=== Exercise materials ===

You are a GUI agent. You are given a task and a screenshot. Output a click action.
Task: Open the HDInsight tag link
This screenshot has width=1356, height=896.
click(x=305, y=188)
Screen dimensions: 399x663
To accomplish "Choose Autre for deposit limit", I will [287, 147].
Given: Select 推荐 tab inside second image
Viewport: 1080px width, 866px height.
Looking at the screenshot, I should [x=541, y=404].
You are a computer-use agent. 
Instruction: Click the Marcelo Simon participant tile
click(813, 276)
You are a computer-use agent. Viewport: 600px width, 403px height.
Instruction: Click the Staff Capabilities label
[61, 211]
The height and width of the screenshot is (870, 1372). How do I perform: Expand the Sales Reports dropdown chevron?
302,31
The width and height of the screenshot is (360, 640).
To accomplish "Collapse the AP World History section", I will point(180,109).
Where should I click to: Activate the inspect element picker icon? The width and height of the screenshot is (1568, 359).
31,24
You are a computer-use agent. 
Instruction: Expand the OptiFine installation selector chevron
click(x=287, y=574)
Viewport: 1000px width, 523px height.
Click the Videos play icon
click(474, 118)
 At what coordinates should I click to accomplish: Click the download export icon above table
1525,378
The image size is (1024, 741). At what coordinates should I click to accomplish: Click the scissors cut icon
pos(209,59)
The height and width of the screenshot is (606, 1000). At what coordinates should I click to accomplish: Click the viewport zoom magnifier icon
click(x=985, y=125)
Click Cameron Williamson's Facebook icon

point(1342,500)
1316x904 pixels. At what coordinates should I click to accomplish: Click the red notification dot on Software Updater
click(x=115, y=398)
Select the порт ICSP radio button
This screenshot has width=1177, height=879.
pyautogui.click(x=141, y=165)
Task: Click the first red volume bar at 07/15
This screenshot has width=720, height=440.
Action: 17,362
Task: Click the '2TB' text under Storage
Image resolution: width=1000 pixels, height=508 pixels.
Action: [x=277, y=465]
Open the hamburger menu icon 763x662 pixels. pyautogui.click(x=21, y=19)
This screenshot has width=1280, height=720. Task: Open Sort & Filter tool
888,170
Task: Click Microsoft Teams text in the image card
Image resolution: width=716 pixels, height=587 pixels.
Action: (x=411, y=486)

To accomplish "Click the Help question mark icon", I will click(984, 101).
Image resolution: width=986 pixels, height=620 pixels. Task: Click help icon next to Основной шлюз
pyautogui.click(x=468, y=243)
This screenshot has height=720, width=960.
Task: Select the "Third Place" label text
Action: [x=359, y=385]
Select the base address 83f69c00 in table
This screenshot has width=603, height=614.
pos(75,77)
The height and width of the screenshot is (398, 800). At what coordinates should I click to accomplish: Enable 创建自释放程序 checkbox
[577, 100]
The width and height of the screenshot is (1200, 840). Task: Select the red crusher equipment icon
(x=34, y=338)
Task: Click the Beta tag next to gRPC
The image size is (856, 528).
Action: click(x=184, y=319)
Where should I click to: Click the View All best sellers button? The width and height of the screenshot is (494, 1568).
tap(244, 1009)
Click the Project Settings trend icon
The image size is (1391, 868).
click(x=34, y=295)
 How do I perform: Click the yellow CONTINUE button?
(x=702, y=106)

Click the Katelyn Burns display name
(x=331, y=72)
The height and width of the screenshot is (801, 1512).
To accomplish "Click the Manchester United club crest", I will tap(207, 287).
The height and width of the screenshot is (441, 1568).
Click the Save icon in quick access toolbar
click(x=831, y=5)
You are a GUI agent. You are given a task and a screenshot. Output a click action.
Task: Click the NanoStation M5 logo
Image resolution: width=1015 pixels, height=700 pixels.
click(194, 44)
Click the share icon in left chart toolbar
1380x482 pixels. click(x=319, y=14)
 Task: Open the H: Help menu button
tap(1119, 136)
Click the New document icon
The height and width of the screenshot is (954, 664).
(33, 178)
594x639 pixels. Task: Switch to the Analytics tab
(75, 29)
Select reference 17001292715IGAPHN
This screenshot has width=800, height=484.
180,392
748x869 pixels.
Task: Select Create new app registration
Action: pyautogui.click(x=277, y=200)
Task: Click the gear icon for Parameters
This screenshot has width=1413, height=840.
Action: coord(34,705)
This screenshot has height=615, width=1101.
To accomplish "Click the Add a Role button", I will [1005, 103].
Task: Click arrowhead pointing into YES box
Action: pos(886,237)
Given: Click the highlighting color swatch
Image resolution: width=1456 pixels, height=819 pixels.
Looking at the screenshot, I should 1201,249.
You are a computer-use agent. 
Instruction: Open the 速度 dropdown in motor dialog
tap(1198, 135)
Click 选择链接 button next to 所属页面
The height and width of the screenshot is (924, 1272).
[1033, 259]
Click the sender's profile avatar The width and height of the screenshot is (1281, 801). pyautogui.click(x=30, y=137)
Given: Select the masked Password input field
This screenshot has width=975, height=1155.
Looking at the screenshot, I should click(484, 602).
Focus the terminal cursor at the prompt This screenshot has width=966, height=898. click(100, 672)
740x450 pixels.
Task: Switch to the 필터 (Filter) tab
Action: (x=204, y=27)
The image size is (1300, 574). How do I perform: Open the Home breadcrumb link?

===

> Requirements
Write out the listing lines as a numbered list, from the line with "Focus the terminal" through the end of the listing, leaving out any blank lines.

> Answer for the task
1. Focus the terminal cursor at the prompt This screenshot has width=966, height=898. click(100, 672)
2. 740x450 pixels.
3. Task: Switch to the 필터 (Filter) tab
4. Action: (x=204, y=27)
5. The image size is (1300, 574). How do I perform: Open the Home breadcrumb link?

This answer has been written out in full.